[Records excerpted from a collection]
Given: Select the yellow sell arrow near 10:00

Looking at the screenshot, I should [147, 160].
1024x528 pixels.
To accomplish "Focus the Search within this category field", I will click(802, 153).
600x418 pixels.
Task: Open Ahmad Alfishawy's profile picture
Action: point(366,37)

▶ _Task item_
Make an exact copy of each line, beginning at the one containing "1024x528 pixels." and ending with the last line of the data, and of no other line.

▶ _Answer for the task_
1024x528 pixels.
To accomplish "Focus the Search within this category field", I will click(802, 153).
600x418 pixels.
Task: Open Ahmad Alfishawy's profile picture
Action: point(366,37)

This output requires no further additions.